The Government Accountability Office once again shined a glaring spotlight on the failings of the Federal Information Security Act, reporting Friday that "significant weaknesses in information security policies and practices threaten the confidentiality, integrity, and availability of critical information and information systems used to support the operations, assets, and personnel of most federal agencies."

This comes as no surprise. As noted in the report, GAO and inspectors general have made "hundreds of recommendations to agencies for actions necessary to resolve prior significant control deficiencies and information security program shortfalls." In fact, there were too many related reports on information security for GAO to even list as footnotes in this latest report -- instead advising the reader to "See related GAO products" recent reports on information security. The list is that extensive.

This report was in many ways a repeat of those earlier ones, pointing to widespread weaknesses in "user identification and authentication, authorization, boundary protections, cryptography, audit and monitoring, physical security, configuration management, segregation of duties, and continuity of operations planning" -- to name a few. GAO also pointed to repeated recommendations that agencies fully implement comprehensive, agencywide information security programs by "correcting weaknesses in risk assessments, information security policies and procedures, security planning, security training, system tests and evaluations, and remedial actions."

And yet, these deficiencies remain, despite the fact that federal agencies continue to report progress in implementing key information security requirements. How can that be? Because according to the standards of FISMA, agencies are making progress.

For that reason, GAO took aim not at individual agencies, but at the Office of Management and Budget, recommending the following:

• OMB ask inspectors general to include in their annual reports details on the effectiveness of agencies' processes for developing inventories of computer systems, monitoring contractor operations, and providing specialized security training. (In other words, inspectors general would for the first time need to report on whether the information security efforts are actually working.)
• OMB clarify and enhance how inspectors general are to evaluate agencies' process for certifying and accrediting computer systems as secure, providing them with guidance on the specific requirements under FISMA for doing so.
• OMB include in its report to Congress, a summary of the findings from annual independent evaluations, as well as a list of all significant deficiencies, in information security practices.
• OMB approve or disapprove agency information security programs after review.

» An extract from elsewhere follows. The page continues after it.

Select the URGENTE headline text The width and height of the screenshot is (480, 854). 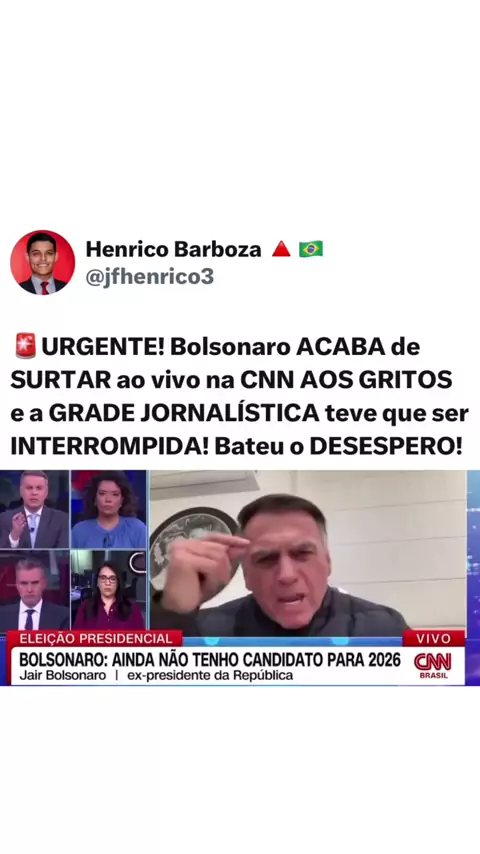[239, 397]
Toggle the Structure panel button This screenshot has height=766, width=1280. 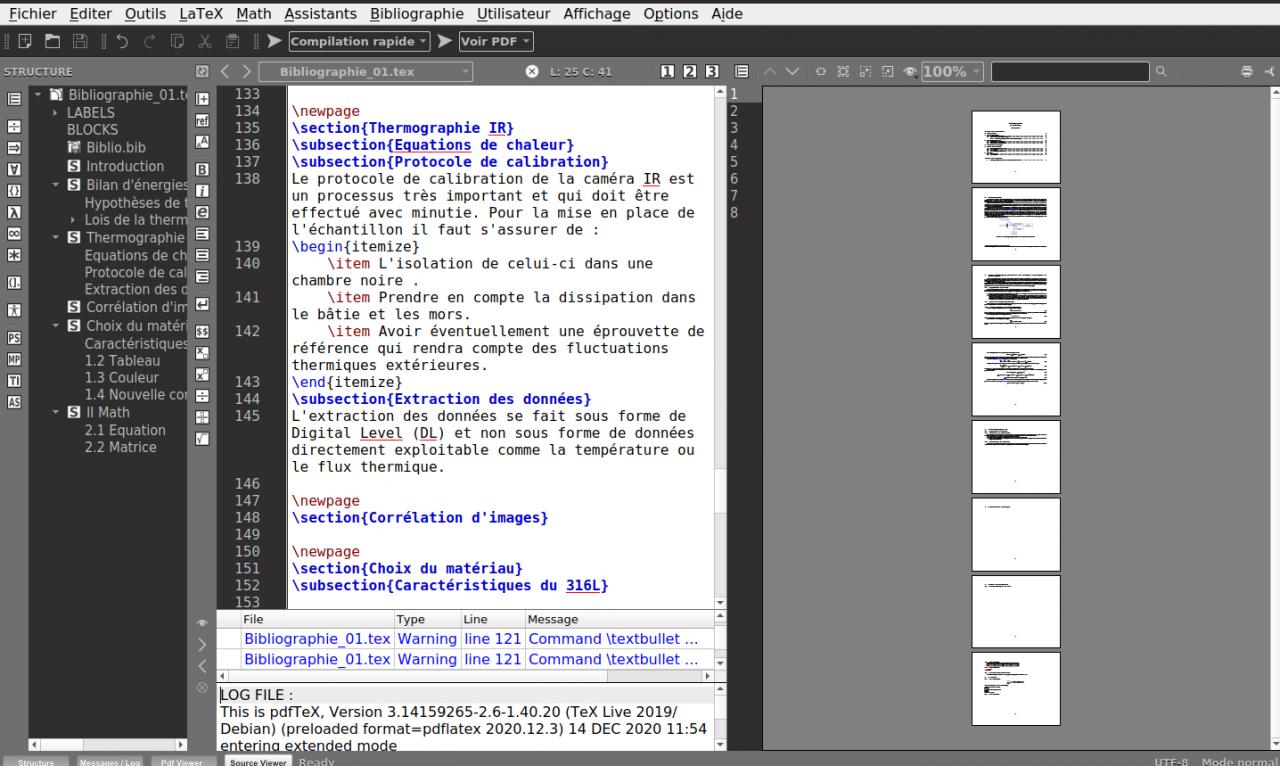tap(36, 761)
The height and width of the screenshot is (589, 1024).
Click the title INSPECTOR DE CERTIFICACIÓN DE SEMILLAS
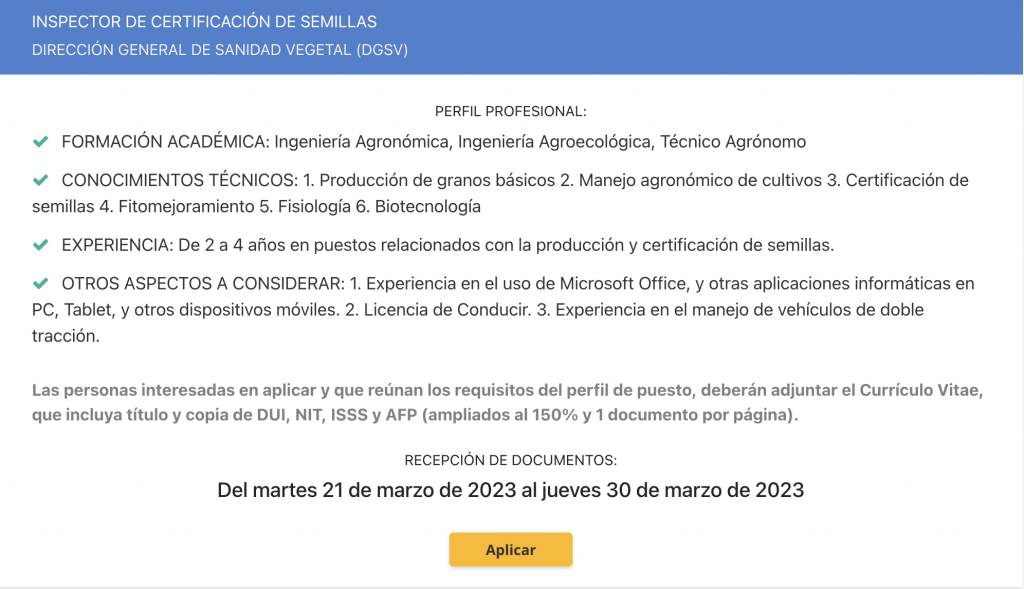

Federal CIO Vivek Kundra agreed with the first two recommendations, but didn't even address the notion of including a summary of information security evaluations or a list of significant security deficiencies in its report to Congress. He also "did not concur" with GAO's conclusion that OMB does not approve or disapprove agencies' information security management programs on an annual basis -- arguing that OMB "reviews all agency and IG FISMA reports annually; reviews quarterly information on the major agencies' security programs; and uses this information, and other reporting, to evaluate agencies security programs."

Is the problem with agencies' failure to address security weaknesses, the law guiding how they go about doing so, or inept oversight by the agency charged with ensuring compliance? Many might argue both, which is why a bill that would replace FISMA has gained so much traction on the Hill.